Syekh ‘Abdul Qadir al-Jilani berkata, Hendaklah seorang guru sangat amat berhati-hati dari tindakan memilih-milih (atau: menyeleksi) murid yang berkenan menurut seleranya sendiri. Akan tetapi, dalam masalah ini, seharusnya dia menunggu tindakan dan takdir Allah. Maka, siapa pun murid yang datang kepadanya dengan tanpa ada paksaan maupun seleksi darinya, dia akan menerima dan men-tarbiyah-nya. Pada saat itulah dia akan diberi taufiq oleh Allah dalam men-tarbiyah-nya, dan keberhasilan serta kesuksesan si murid akan lebih cepat. Maka, hendaklah seorang guru sangat berhati-hati agar jangan sampai tindakan pilih-pilih tadi terjadi, yang mengakibatkan hilangnya taufiq dari Allah dan hak murid pun tidak lagi bisa dipelihara.[3]

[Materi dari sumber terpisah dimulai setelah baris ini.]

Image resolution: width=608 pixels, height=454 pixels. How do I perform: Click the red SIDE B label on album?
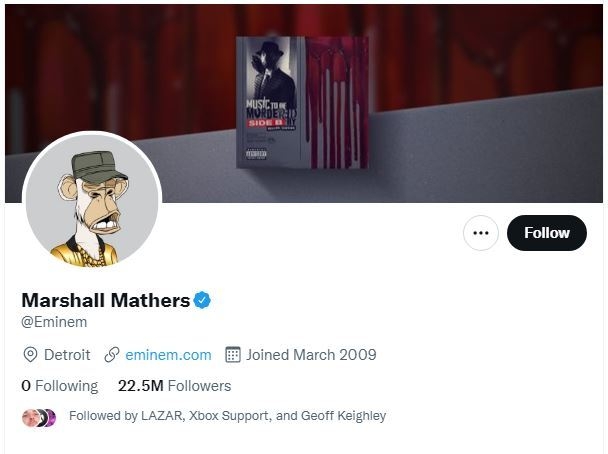point(266,123)
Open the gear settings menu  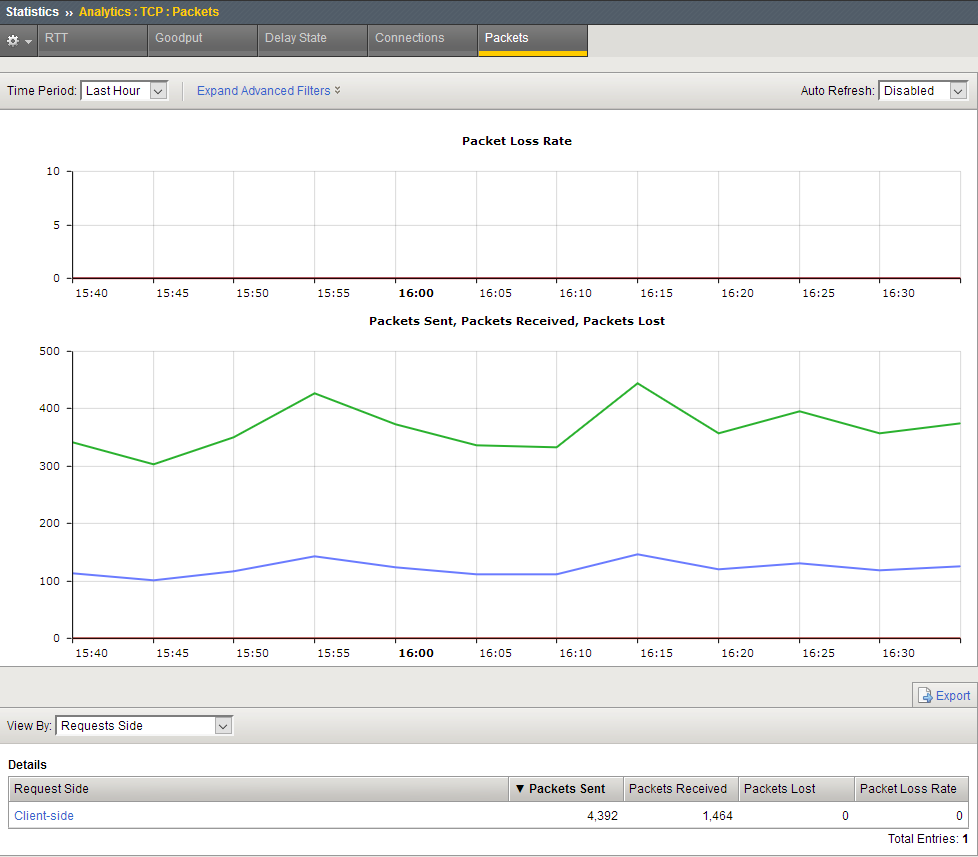pos(19,41)
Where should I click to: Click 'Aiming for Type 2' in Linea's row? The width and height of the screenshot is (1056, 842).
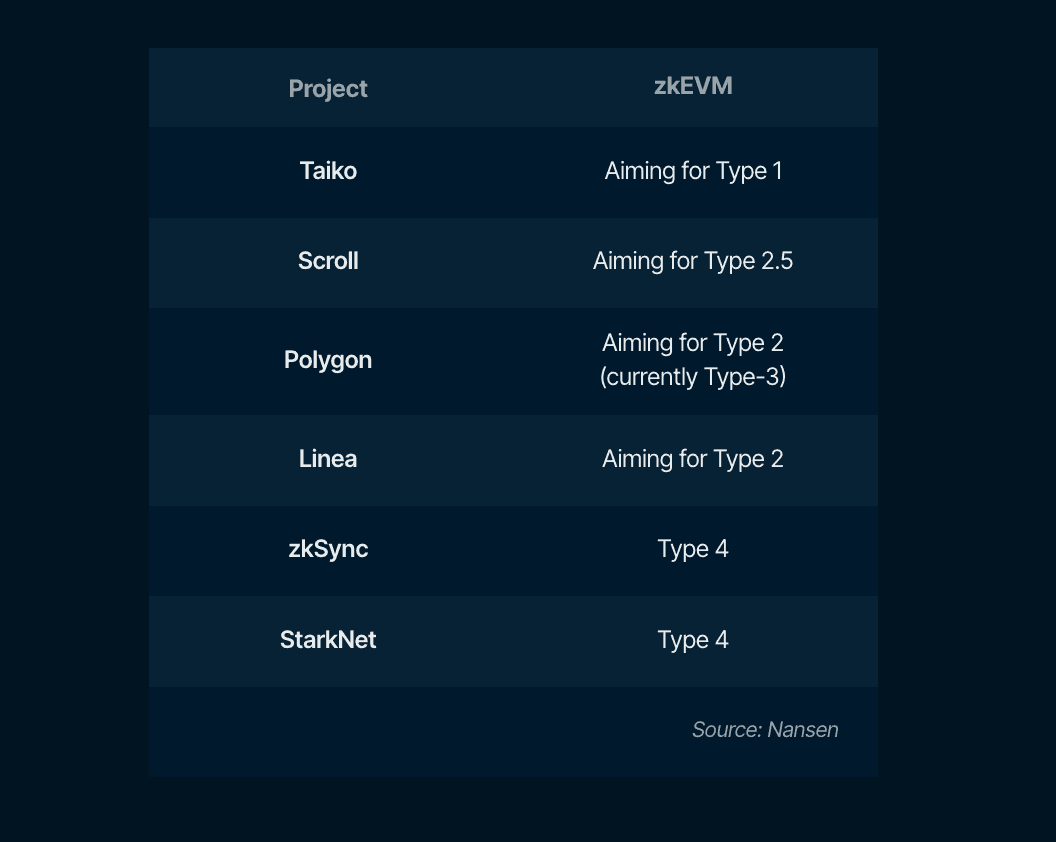[x=693, y=459]
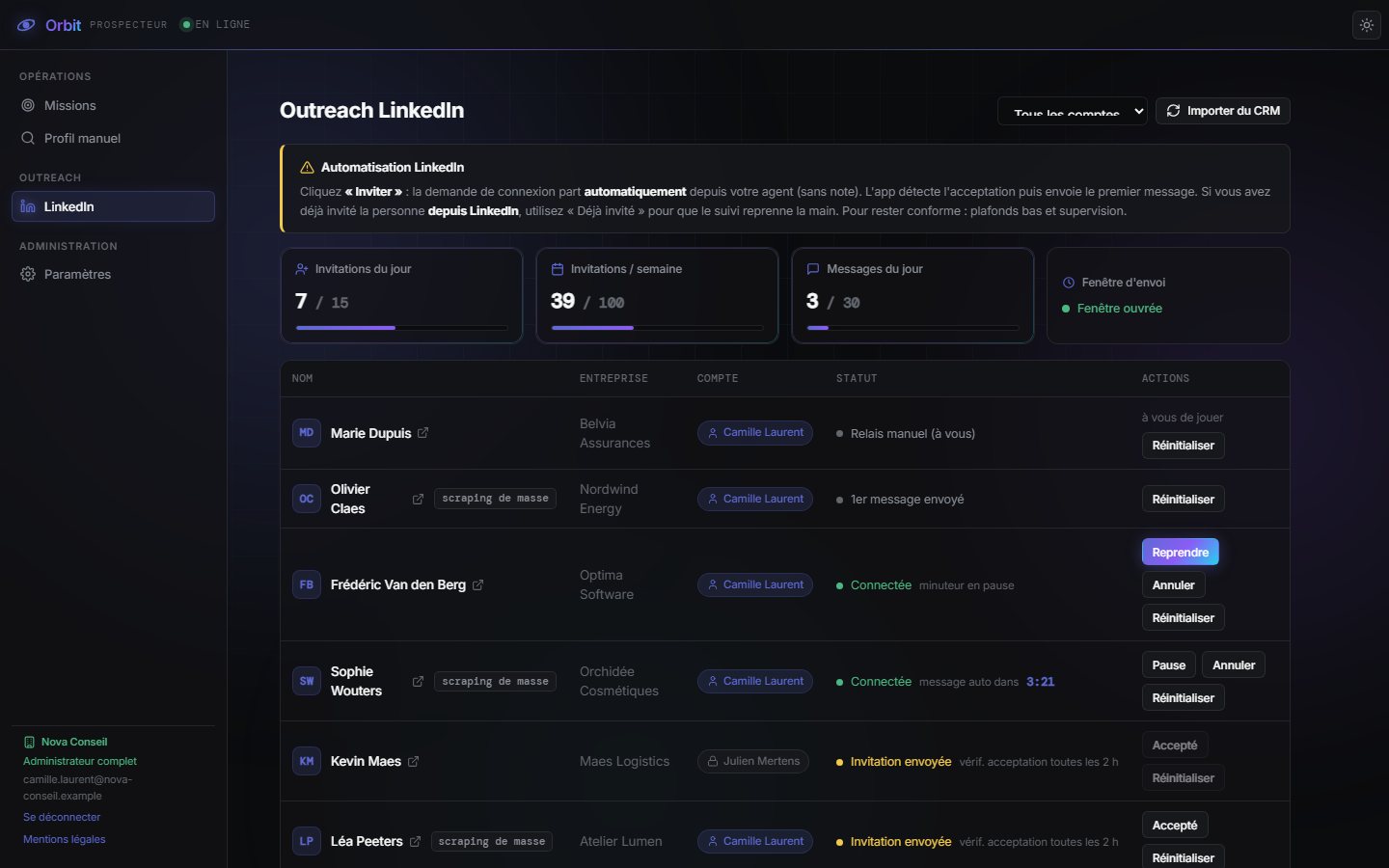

Imam al-Haddad berkata, “Sungguh kami tidak suka untuk memilih-milih murid, akan tetapi kami akan memberinya (ilmu) sesuai dengan kemampuannya. Engkau melihat suatu kaum yang berpanjang lebar (menjelaskan sesuatu) kepada para pemula dan membuat mereka bingung, sehingga mereka menjadi bosan. Ada dua ilmu dimana kami tidak merasa aman terhadap kestabilan pemikiran para pengkaji ilmu di zaman ini, yaitu ilmu hakikat dan ilmu tentang perbedaan pendapat diantara para Imam.”[4]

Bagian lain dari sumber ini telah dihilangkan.